The chart maps common male hairstyles across the political spectrum. The liberal section features a short, unstyled cut, while further left brings longer hair, man buns, and blue dye. On the right, slicked-back cuts represent corporate capitalists, leading toward buzz cuts and the Hitler Youth style. At the fascist end of the spectrum, hair disappears entirely.
The chart also includes a 12th-century monk cut with no connection to the Catholic Church’s actual dress code, and the creator’s own framing is visible throughout, from labeling one section “lunatic fringe” to placing “hedonism” near the progressive end of the spectrum.
Bald men in the comments were not having it
The most vocal group in the comments were bald men, furious at the implication that their lack of hair aligns them with fascism. User @worstingame commented, “I am bald and would never be moved beyond the blue/green zone. This is about as accurate as Phrenology.” User @kylepilling7 wrote, “Acting like I woke up one day and chose baldness.”
“Brother, I don’t have hair. It’s not a cut,” wrote @benhargett. User @deeznewtsinmypants noted they shave their head weekly and have not voted Republican since 2008, questioning whether any correlation between hairstyle and politics exists at all. Amid the broader backlash over creator responses to audience criticism, seen in stories like Fruit Love Island’s fallout with fans over a TikTok blackout, @trustdcritics’ handling of the blowback did little to calm things down.
Beyond baldness, other commenters noted their actual haircuts did not match their supposed political placement on the chart. User @shrek.disciple pointed out another flaw by simply stating, “I’m black,” highlighting the chart’s failure to account for the range of Black men’s hairstyles, making the 75 percent accuracy claim harder to defend.
The chart’s invocation of “horseshoe theory” borrows from an actual political science concept. The theory, often attributed to French philosopher Jean-Pierre Faye, holds that the far-left and far-right resemble each other more closely than either does the center, with Faye applying it to German political parties in 1932. Others have attributed variations of the theory to American sociologists Seymour Martin Lipset and Daniel Bell, as well as German political scientist Eckhard Jesse.

Collected data -
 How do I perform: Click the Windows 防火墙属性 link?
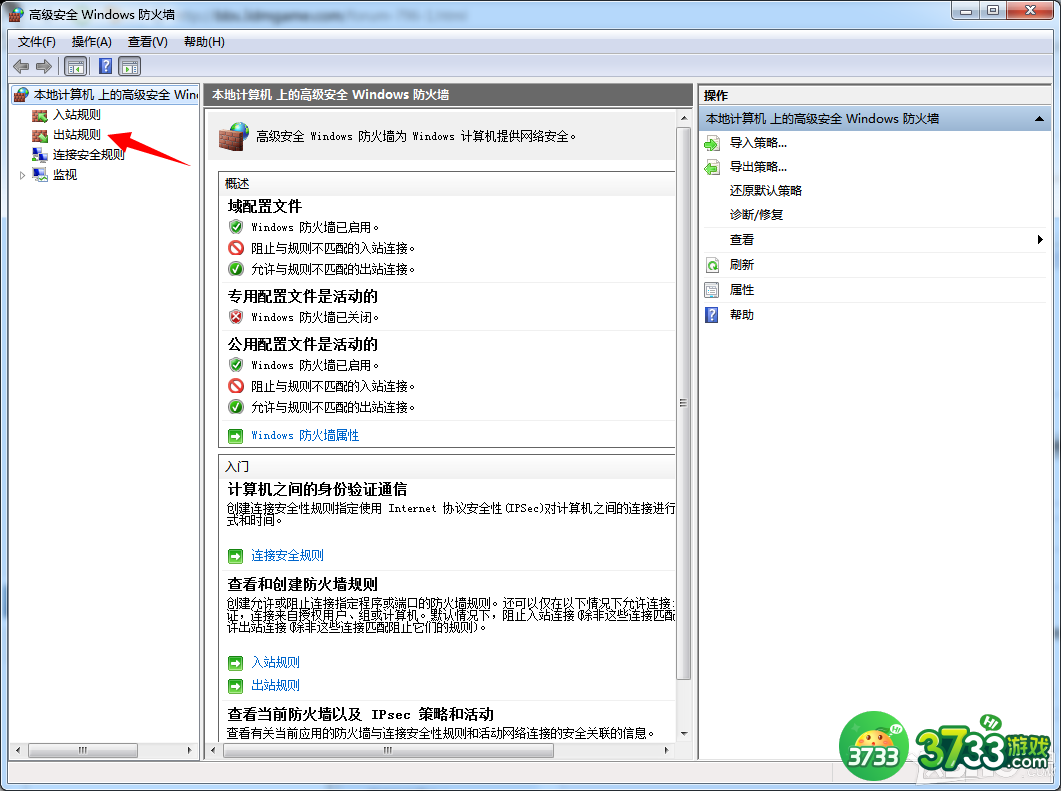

Jobs -
A) In the hairstyle chart article above, in what year did Faye apply horseshoe theory to German political parties?
B) Set down the passage of the hairstyle chart article that runs from "The chart maps" up to and including "hair disappears entirely.".

Exercise answers -
A) 1932

B)
The chart maps common male hairstyles across the political spectrum. The liberal section features a short, unstyled cut, while further left brings longer hair, man buns, and blue dye. On the right, slicked-back cuts represent corporate capitalists, leading toward buzz cuts and the Hitler Youth style. At the fascist end of the spectrum, hair disappears entirely.